**TASK SET**.
a – In the Day 18 entry, which company announced the launch of a rapid results serological coronavirus test?
b – Copy the Day 18 entry from "Considering 50% of" to "as the inputs.".

Day 18

I stumbled upon some really good news tonight. I checked, it wasn’t in any of the cable news headlines, or even in any of the newspapers (as of tonight). BD/BioMedomics announced the launch of a rapid results serological coronavirus test. These tests give us sight into what we couldn’t see. 

Currently we use PCR tests, which look for the genetic makeup of the coronavirus. It can only see active cases, it can’t see if someone had previously had it and recovered. These serological tests look for antibodies – which are indicators of previously recovered infection, or later stages current infection. 

Considering 50% of those infected may be asymptomatic (a random sample test in Iceland showed 50% who tested positive with Coronavirus displayed no symptoms), and considering we weren’t even performing substantial PCR testing until early March – we have no idea how long this virus has been spreading, and how many people have already been infected and recovered. This dramatically impacts mortality rates, hospitalization rates – and how many people are left for the virus to target.

We have only been seeing the skewed severe cases – the ones at the hospitals, the ones prioritized to receive a test. All of our “numbers” are based on confirmed cases, selection-biased from the onset because we had to prioritize the available tests to where most needed. Models are only as good as the inputs.

The up to 50% of infected that might be invisibly unreported – that seems like quite the blind spot. Even for a model. Yet, none of the news outlets appear to be covering this news tonight. The news doesn’t tell you what to think, they simply tell you what to think about. 


On my daily walk today the quiet didn’t seem as eerie anymore, I guess it’s becoming normal now. With the streets so silent my eyes kept crawling up the building sides searching for something to stop on. I’d never noticed all the decorative intricacies and architectural easter-eggs patiently waiting to be noticed, just above us. 

The cacophony of a midtown street isn’t very forgiving, there’s usually not a lot of spare time to gaze up into the artifact-strewn landscape above. Today though, there was all the time I wanted. The stillness is eerie, but it’s also allowed me to get to know pieces of the city I would have never known before. 

Admiring the building ornaments I’d never stopped to notice before, I couldn’t help but wonder how old they were? What had they seen over their years of watching over these streets? 

What smiling handshakes had they witnessed, how many tears had they heard? Depressions, boys going off to war, some of the men returning home. Civil rights, social revolutions, ticker-tape parades…pandemics? 

They wouldn’t tell me. Their silence encouraged my imagination. But before too long, my escape into day dreaming was reeled back in by the realization of the harrowing moment we currently find ourselves in. 

There was something comforting in the way these frozen observers were watching us, just as they’d watched so many of this city’s chapters as they unfolded before. Reminders of what those before us made it through, and we’ll make it through this too.

They also reminded me that in any situation, no matter how dark, there’s always beauty. We just have to remember to look for it.

**DATASET ENTRIES**.
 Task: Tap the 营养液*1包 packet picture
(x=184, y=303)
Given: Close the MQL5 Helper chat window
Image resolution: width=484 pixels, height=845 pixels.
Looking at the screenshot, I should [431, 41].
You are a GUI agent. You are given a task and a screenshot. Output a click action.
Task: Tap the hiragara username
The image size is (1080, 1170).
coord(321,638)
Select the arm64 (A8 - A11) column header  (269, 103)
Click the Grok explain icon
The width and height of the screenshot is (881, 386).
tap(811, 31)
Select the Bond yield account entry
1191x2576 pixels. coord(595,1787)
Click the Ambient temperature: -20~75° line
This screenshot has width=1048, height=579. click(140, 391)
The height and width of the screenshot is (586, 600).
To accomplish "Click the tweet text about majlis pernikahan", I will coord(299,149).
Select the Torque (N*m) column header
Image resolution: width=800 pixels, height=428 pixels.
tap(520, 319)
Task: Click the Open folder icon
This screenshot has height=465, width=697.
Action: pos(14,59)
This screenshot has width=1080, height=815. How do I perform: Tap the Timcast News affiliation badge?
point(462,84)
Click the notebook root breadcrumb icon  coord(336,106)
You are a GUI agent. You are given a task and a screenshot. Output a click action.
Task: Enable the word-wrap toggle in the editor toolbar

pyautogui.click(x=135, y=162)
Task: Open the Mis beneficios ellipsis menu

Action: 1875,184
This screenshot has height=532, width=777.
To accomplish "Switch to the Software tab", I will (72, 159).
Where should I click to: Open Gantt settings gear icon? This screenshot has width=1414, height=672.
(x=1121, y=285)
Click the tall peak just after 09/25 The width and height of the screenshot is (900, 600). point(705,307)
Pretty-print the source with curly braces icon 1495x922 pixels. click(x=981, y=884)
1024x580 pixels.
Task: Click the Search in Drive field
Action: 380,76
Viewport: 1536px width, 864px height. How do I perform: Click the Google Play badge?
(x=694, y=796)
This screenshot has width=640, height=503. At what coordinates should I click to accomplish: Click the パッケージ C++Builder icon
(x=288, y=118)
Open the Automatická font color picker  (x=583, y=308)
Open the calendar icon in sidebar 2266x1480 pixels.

**EXERCISE RESULTS**.
a – BD/BioMedomics.

b –
Considering 50% of those infected may be asymptomatic (a random sample test in Iceland showed 50% who tested positive with Coronavirus displayed no symptoms), and considering we weren’t even performing substantial PCR testing until early March – we have no idea how long this virus has been spreading, and how many people have already been infected and recovered. This dramatically impacts mortality rates, hospitalization rates – and how many people are left for the virus to target.

We have only been seeing the skewed severe cases – the ones at the hospitals, the ones prioritized to receive a test. All of our “numbers” are based on confirmed cases, selection-biased from the onset because we had to prioritize the available tests to where most needed. Models are only as good as the inputs.